All eyes will be directed skywards on Friday morning when the district is expected to be able to see a partial eclipse of the sun.
Up to 90 per cent of the sun is likely to be hidden by the moon as it crosses the sun, with the maximum eclipse point at 9.32am.
Dr Chris Arridge, a Royal Society research fellow and lecturer from Lancaster University’s physics department said: “An eclipse happens because the moon doesn’t go around the earth in precisely the same way that the earth goes around the sun.
“The moon has to be just between the earth and the sun and at just the right angle to block out the light.”
Keen astonomers around the Lancaster district will get the best view of the eclipse at 9.32am, when it will be at its maximum point of 90 per cent in this area.
Dr Arridge said: “Unfortunately we won’t get a total eclipse in Lancashire, we will get a partial eclipse where we will be able to see about 10 per cent of the sun.

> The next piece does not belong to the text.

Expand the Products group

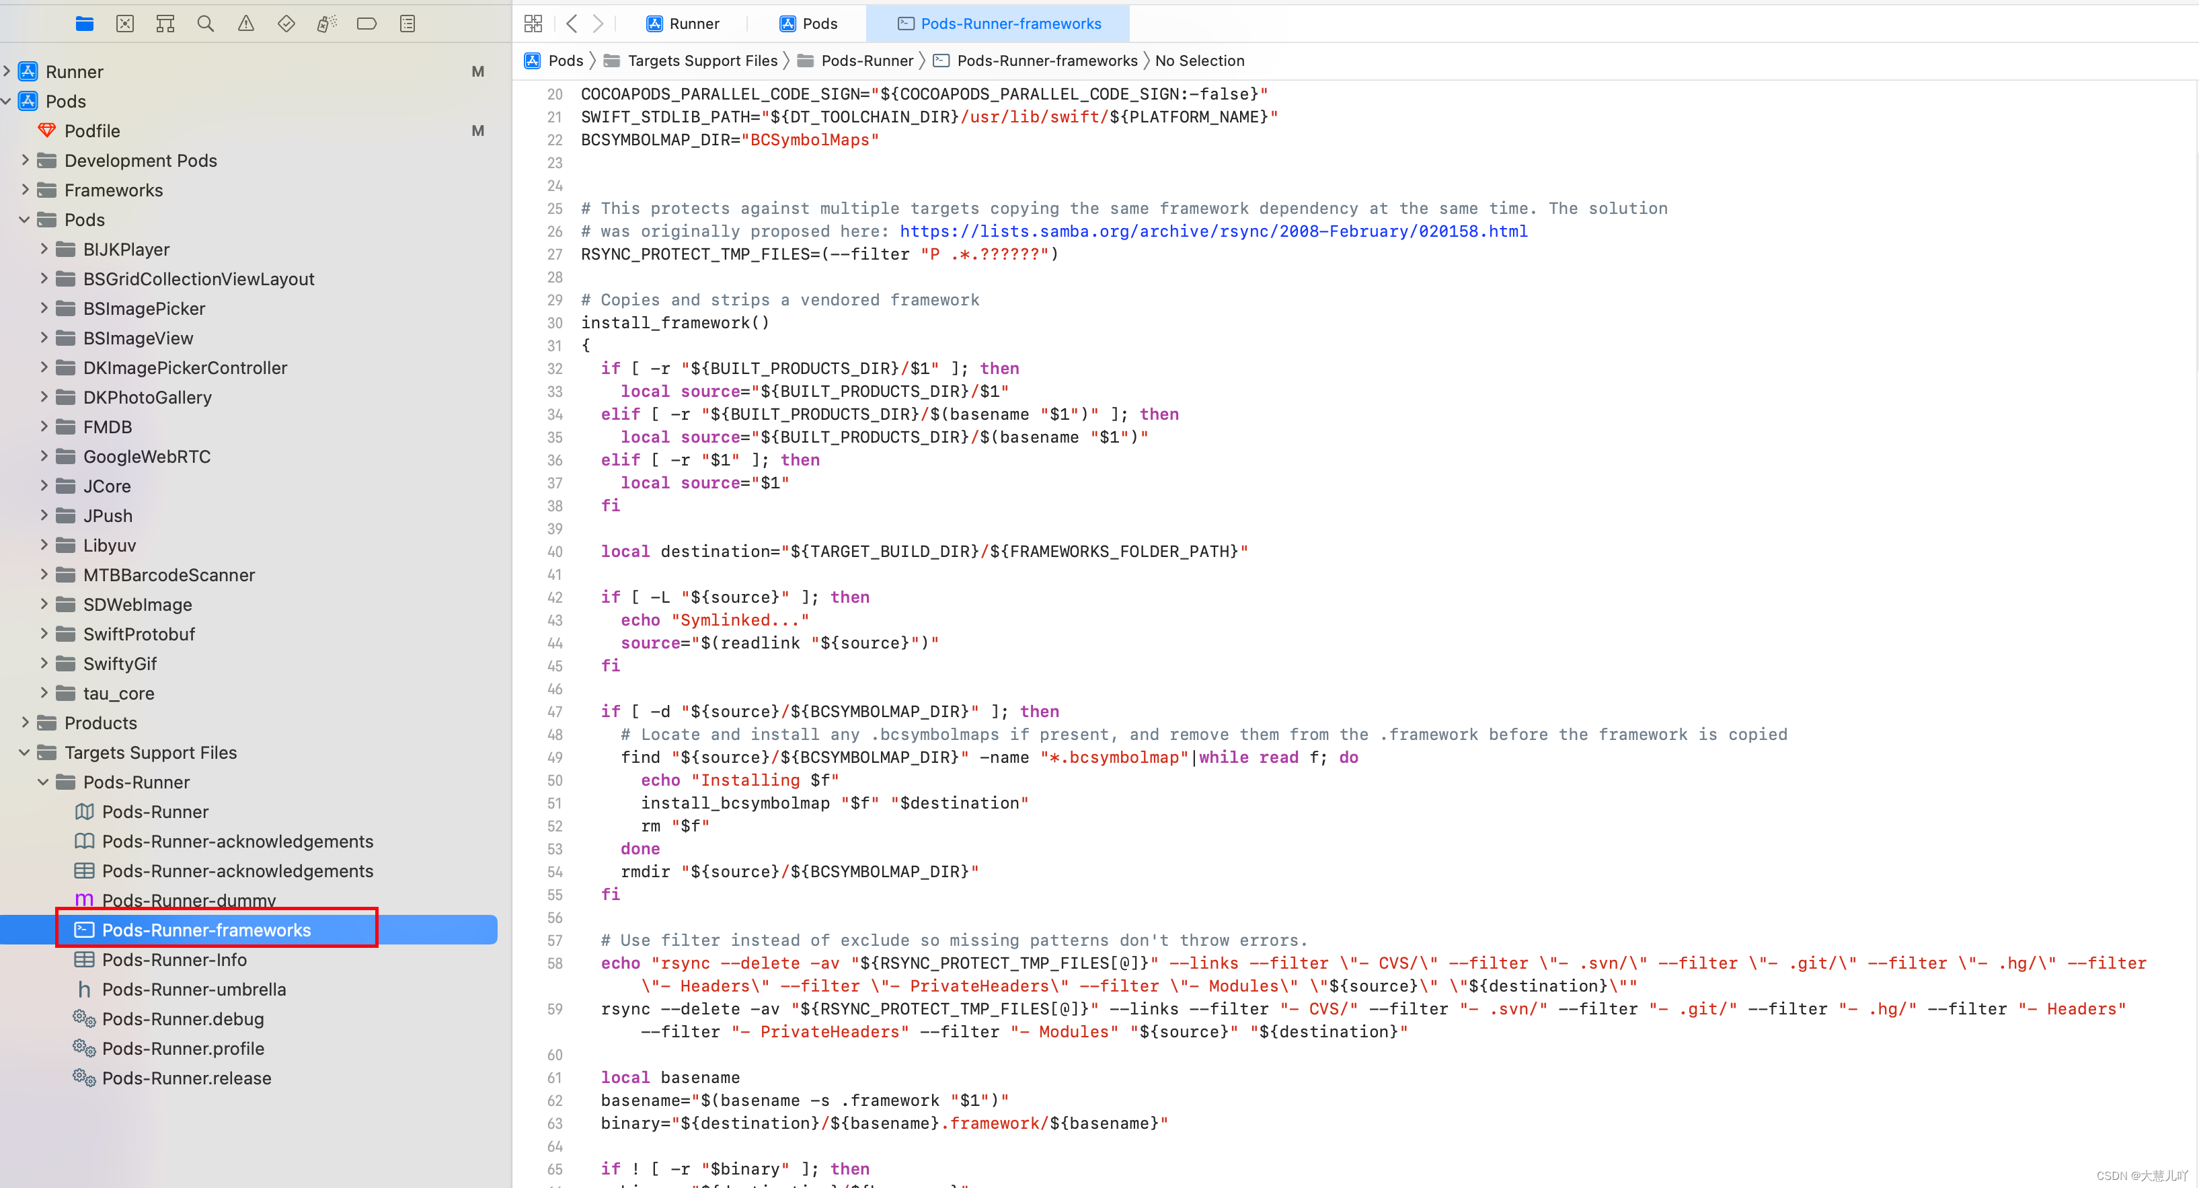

“People in the Faroe Islands and the Shetland Islands will see a full eclipse.
“We will first see contact at 8.27am, when the moon just starts to cover the sun.
“That goes through to the maximum at 9.32am and it all ends at 10.41am. The current weather forecast shows sunny weather, but even if it is cloudy it will still go noticeably dark, much like twilight.”
People wishing to watch the eclipse should be careful so as not to damage their eyes. The best and simplest way is by using two sheets of paper as a home-made pinhole camera.
Dr Arridge said: “Some people say you can use sunglasses but you really shouldn’t. They block out the light glare but there are certain colours of light that still get through that can damage your eyes.
“You can buy special eclipse viewing goggles to provide complete protection but an easy way is to take a piece of paper and put a tiny hole in it with a needle.
“If you then hold that in front of the sun and allow the light that comes through the hole to fall onto another piece of paper held 2-3ft away you can then look at the second piece of paper to see a projected image of the sun with the moon crossing it.
“A colander does exactly the same thing if you hold it up to the sun and look at the piece of paper it projects the image onto.”
Dr Arridge said scientists continue to study and learn from events such as solar eclipses.
He said: “I am looking forward to it. I saw the last solar eclipse in 1999 on the south coast but it was cloudy.
“Hopefully the weather will be good and we will get a good view.
“Because the moon blocks out the disc of the sun we can see the atmosphere of the sun around it. This is a site of lots of activity such as solar flares which scientists study to help them learn about the sun.
“It is two million degrees Celsius in the sun’s corona and we don’t know why it’s heated or how it stays hot so that’s a big focus for scientists which we can look at during periods of eclipses.
“A scientist can look at pictures but this is a connection of your eyes with the science and experiencing it ourselves gives the human aspect of it.”